In general, organic farming systems require increased management skills, cultural and mechanical methods for controlling pests and weeds, and natural forms of nutrients, such as composts, manures, and cover crops. These components add increased labor requirements on the farm, which can increase the costs of production. There is a need for production cost data for organic systems so growers can analyze different production methods and determine which ones to implement to reduce their costs. There also is a need for research that will help growers optimize their production.

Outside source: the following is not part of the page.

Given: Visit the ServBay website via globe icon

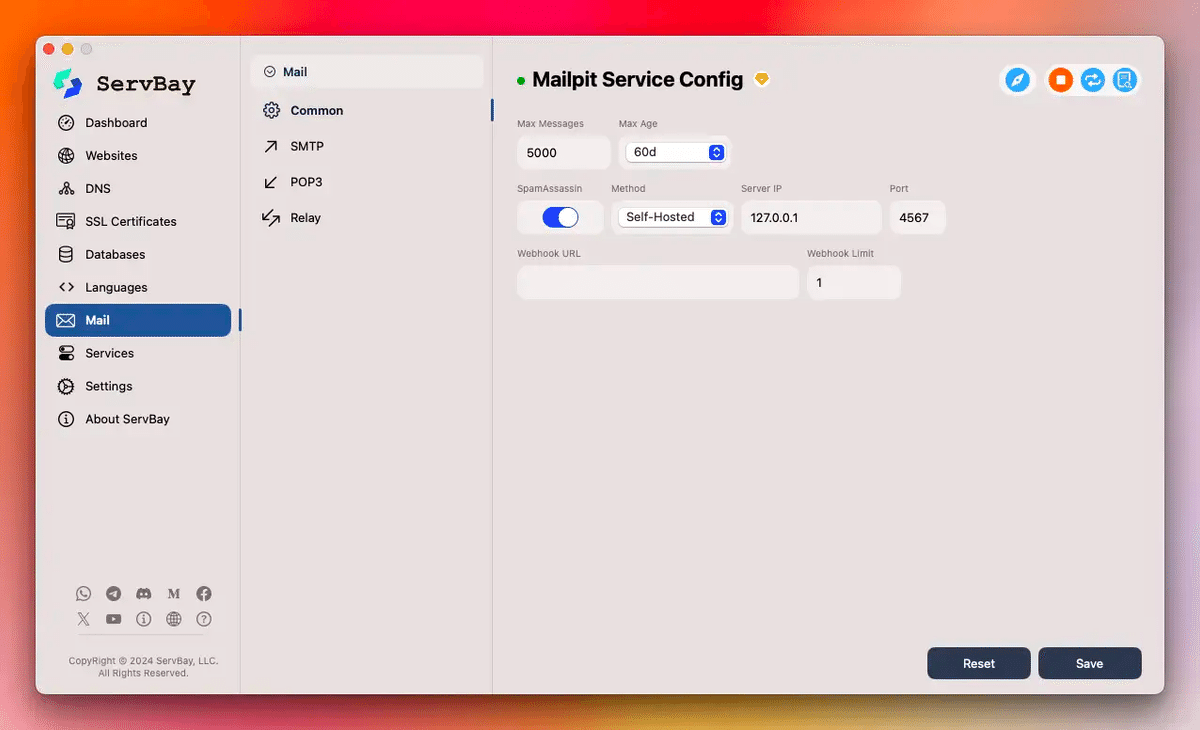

Factoring Yield, Costs, And Sales
Many small scale organic producers are marketing direct to consumers through farmers markets, cooperatives, chefs, and Community Supported Agriculture enterprises. Andres Mejides of Homestead, FL, grows approximately 100 crops and tropical fruits on his 5-acre farm. He employs five full-time workers and three full-time family members. His market is high-end chefs throughout the country who are seeking high-quality organic produce. When asked if his operation is profitable he states “we make payroll every week and we have been in business for 15 years.”
Debbie Roos, Organic and Sustainable Agriculture Agent for North Carolina Cooperative Extension, states that “in the past couple of years there has been an incredible increase in local farmers markets in our area. Consumers want to buy local and they are seeking out both organic and sustainably raised products at the markets.”
Growers who market direct to consumers have the advantage of increased control of their prices and receiving a retail price premium. However, whether they make a profit will be determined largely on the yield of produce, their production costs, and ability to sell what they produce.